> **DIRECTIONS FOR THIS TASK**
Please quote exactly the lines below from the line containing "This screenshot has width=960, height=600." to the line containing "Viewport: 1200px width, 624px height.", both lines included, and nothing else.
--- DATA UNDER STUDY ---
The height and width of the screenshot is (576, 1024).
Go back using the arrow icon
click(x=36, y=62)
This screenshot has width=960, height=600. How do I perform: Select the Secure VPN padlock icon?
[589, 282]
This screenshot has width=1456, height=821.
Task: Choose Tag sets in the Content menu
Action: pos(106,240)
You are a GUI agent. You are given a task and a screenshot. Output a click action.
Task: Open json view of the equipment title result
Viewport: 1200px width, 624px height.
---
--- DATA UNDER STUDY ---
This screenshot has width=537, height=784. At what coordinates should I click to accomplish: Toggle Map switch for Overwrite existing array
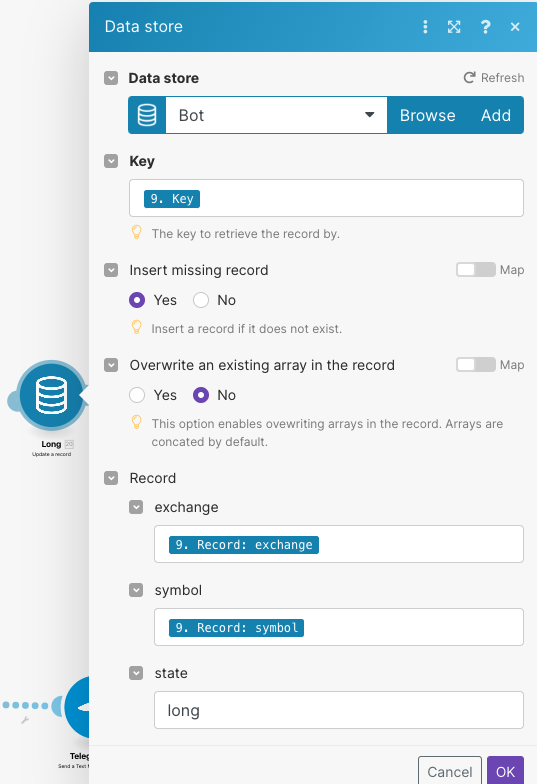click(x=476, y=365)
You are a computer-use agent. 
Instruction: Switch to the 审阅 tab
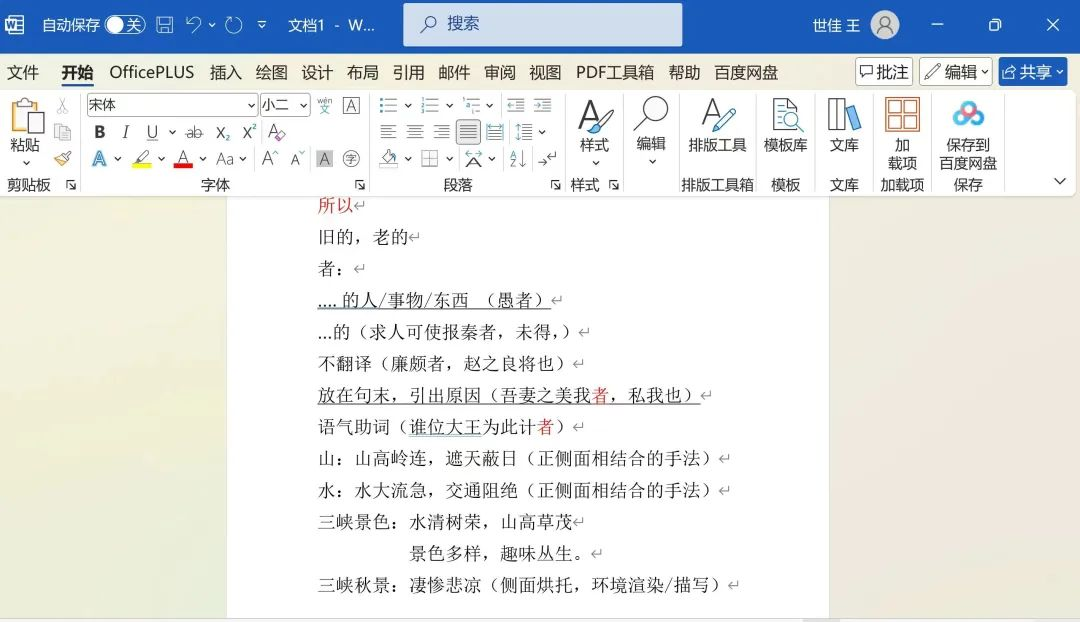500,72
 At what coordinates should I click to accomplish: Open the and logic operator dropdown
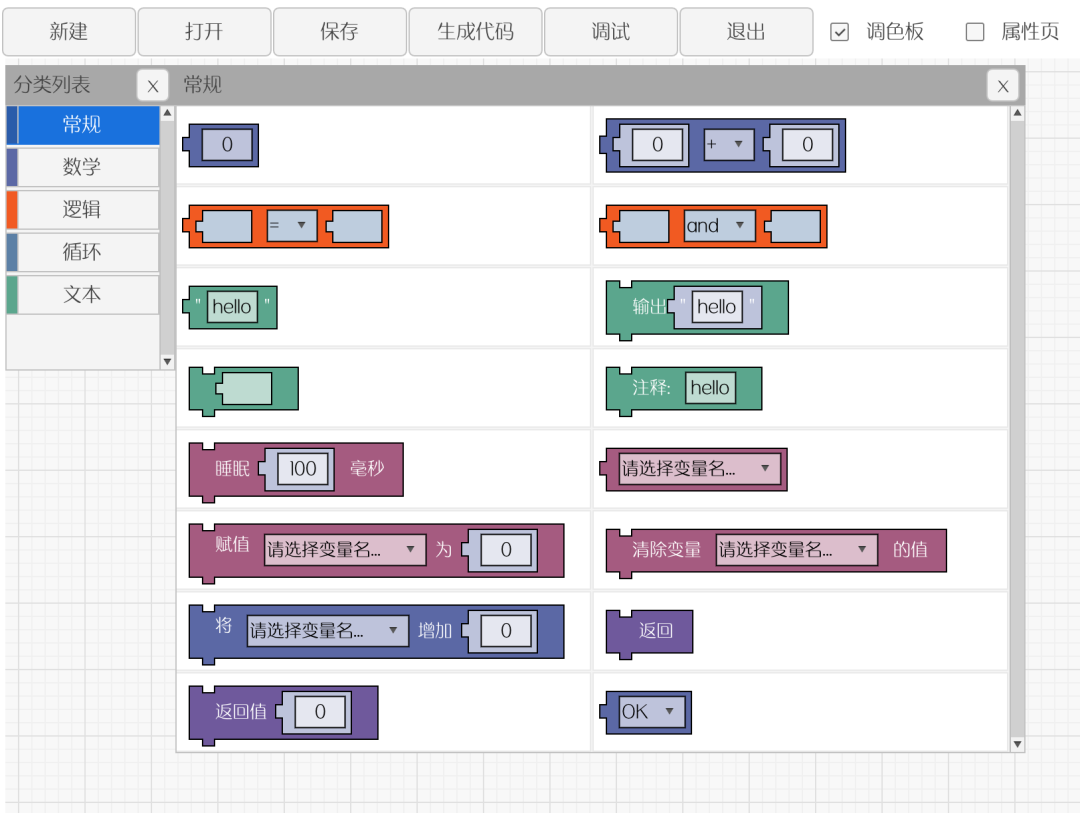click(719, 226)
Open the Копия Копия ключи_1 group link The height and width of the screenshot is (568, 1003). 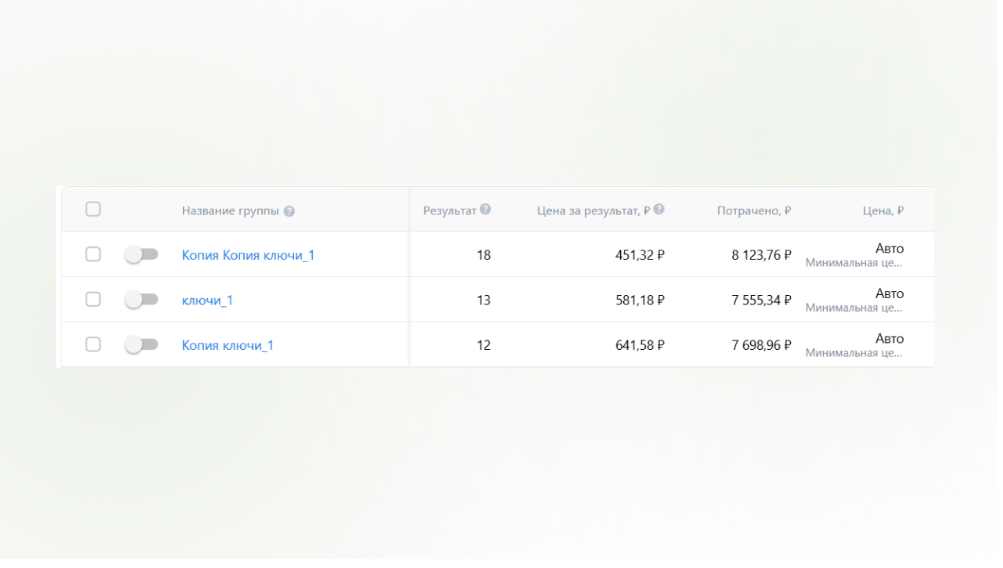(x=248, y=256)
---
--- DATA UNDER STUDY ---
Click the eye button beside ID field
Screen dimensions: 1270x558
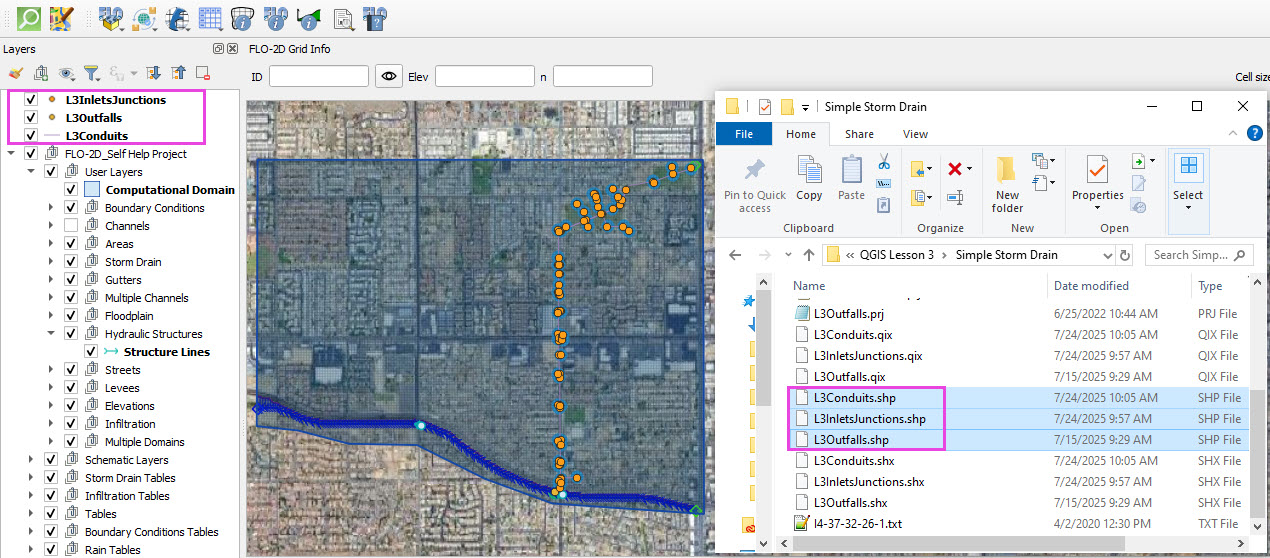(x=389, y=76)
---
> **YOUR SOLUTION**
This screenshot has width=960, height=600. How do I perform: Select the Secure VPN padlock icon?
[589, 282]
This screenshot has width=1456, height=821.
Task: Choose Tag sets in the Content menu
Action: pos(106,240)
You are a GUI agent. You are given a task and a screenshot. Output a click action.
Task: Open json view of the equipment title result
Viewport: 1200px width, 624px height.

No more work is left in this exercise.